Personal information
- Born: 22 February 1986 (age 40) Zürich, Switzerland

Chess career
- Country: Switzerland
- Title: Woman Grandmaster (2014)
- Peak rating: 2290 (October 2007)

= Monika Müller-Seps =

Swiss chess player (born 1986)

Monika Gabriela Müller-Sep (born 22 February 1986) is a Swiss chess player, Woman Grandmaster (2014), five time Swiss Women's Chess Championship winner (2001, 2002, 2005, 2007, 2012).

== Chess career ==
She is two-time Swiss chess champion among girls under 16 (1999, 2000). From 1997 to 2004, she represented Switzerland many times at the European Youth Chess Championships and World Youth Chess Championships in various age groups. She has competed many times in the individual finals of the Swiss Women's Chess Championships and won gold medals five times (2001, 2002, 2005, 2007, 2012). She is winner of three Swiss team chess championships: 2011 and 2013 with chess club Zürich Reti ASK, and 2016 with chess club "Schachgesellschaft Zürich". She also played for chess clubs Luzern SK and SG Winterthur. In 2008 she won the open chess tournament in Thun.

Monika Müller-Seps played for Switzerland in the Women's Chess Olympiads:
- In 2002, at third board in the 35th Chess Olympiad (women) in Bled (+5, =4, -2),
- In 2004, at first reserve board in the 36th Chess Olympiad (women) in Calvià (+5, =1, -5),
- In 2006, at second board in the 37th Chess Olympiad (women) in Turin (+5, =3, -3),
- In 2008, at second board in the 38th Chess Olympiad (women) in Dresden (+3, =2, -5),
- In 2010, at second board in the 39th Chess Olympiad (women) in Khanty-Mansiysk (+5, =2, -2),
- In 2012, at second board in the 40th Chess Olympiad (women) in Istanbul (+4, =1, -4),
- In 2014, at first board in the 41st Chess Olympiad (women) in Tromsø (+6, =2, -2),
- In 2016, at first board in the 42nd Chess Olympiad (women) in Baku (+3, =2, -5),
- In 2018, at second board in the 43rd Chess Olympiad (women) in Batumi (+4, =2, -0).

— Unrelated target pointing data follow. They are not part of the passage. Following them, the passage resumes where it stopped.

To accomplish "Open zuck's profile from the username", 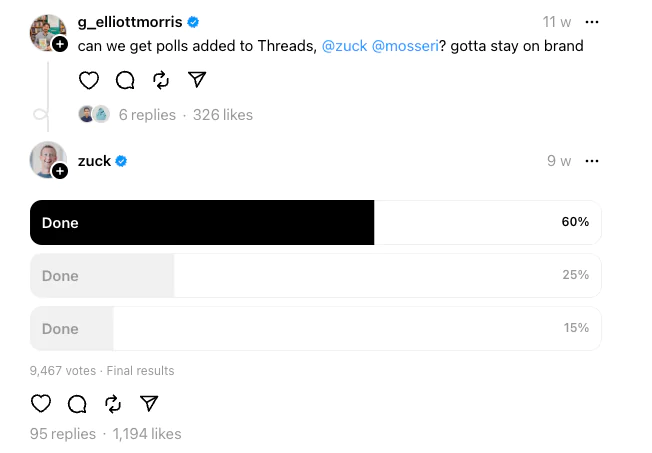I will (94, 161).
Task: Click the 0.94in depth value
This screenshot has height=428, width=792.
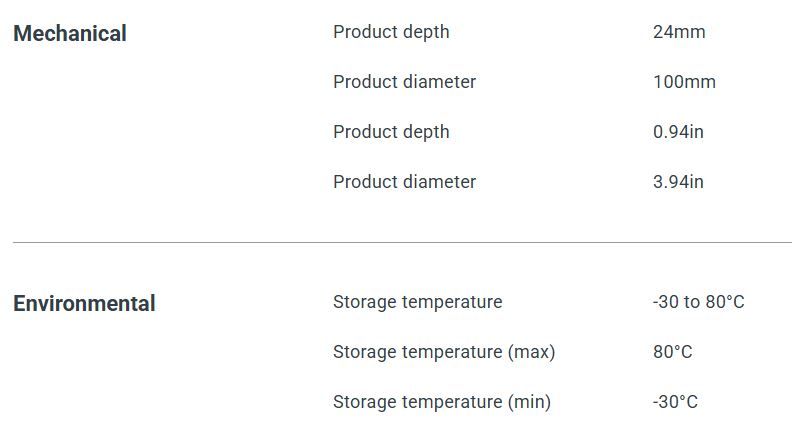Action: [x=678, y=132]
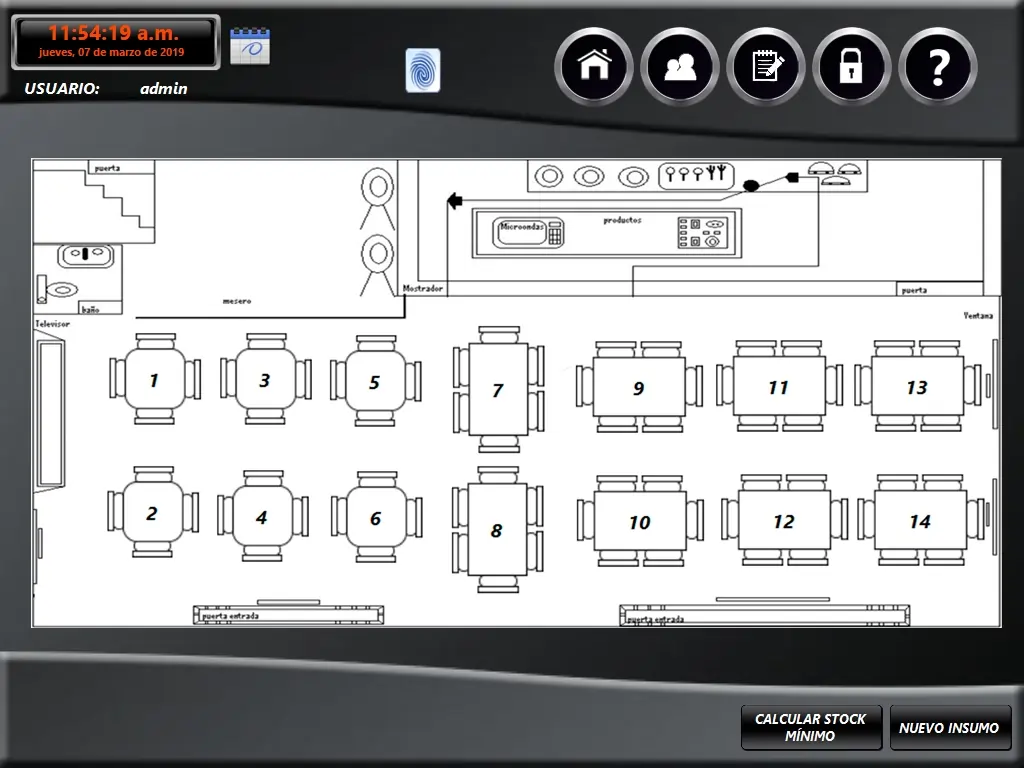Image resolution: width=1024 pixels, height=768 pixels.
Task: Select table 1 on floor plan
Action: [x=154, y=380]
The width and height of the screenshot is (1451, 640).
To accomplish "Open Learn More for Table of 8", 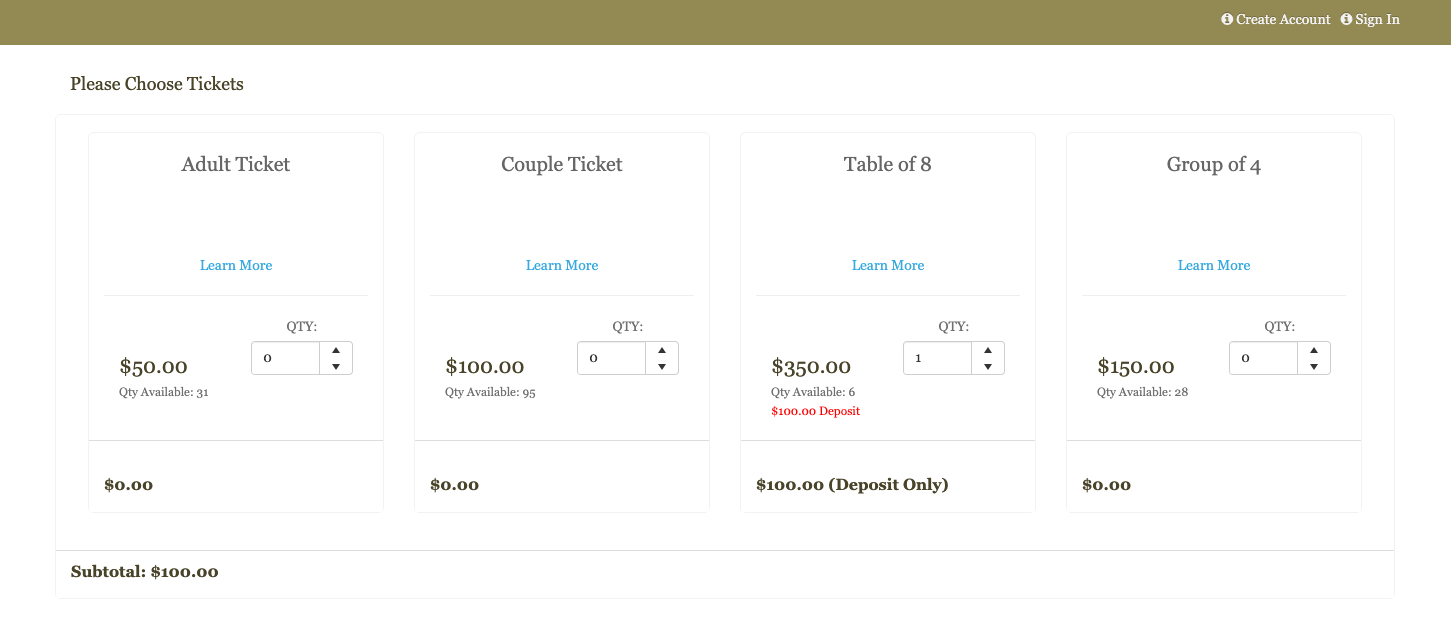I will (888, 265).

Monika Müller-Seps played for Switzerland in the European Women's Team Chess Championships:
- In 2003, at second board in the 5th European Team Chess Championship (women) in Plovdiv (+0, =2, -3),
- In 2005, at second board in the 6th European Team Chess Championship (women) in Gothenburg (+3, =1, -4),
- In 2007, at first board in the 7th European Team Chess Championship (women) in Heraklion (+2, =3, -3),
- In 2011, at first board in the 9th European Team Chess Championship (women) in Porto Carras (+1, =1, -6),
- In 2013, at first board in the 10th European Team Chess Championship (women) in Warsaw (+4, =2, -2),
- In 2015, at first board in the 11th European Team Chess Championship (women) in Reykjavík (+2, =1, -5).

In 2006, she was awarded the FIDE Women International Master (WIM) title and received the FIDE Women Grandmaster (WGM) title eight years later.

She achieved the highest Elo rating in her career so far on October 1, 2007, with a score of 2290 points, she was then ranked first among Swiss female chess players.

She graduated from ETH Zurich with a degree in neurobiology.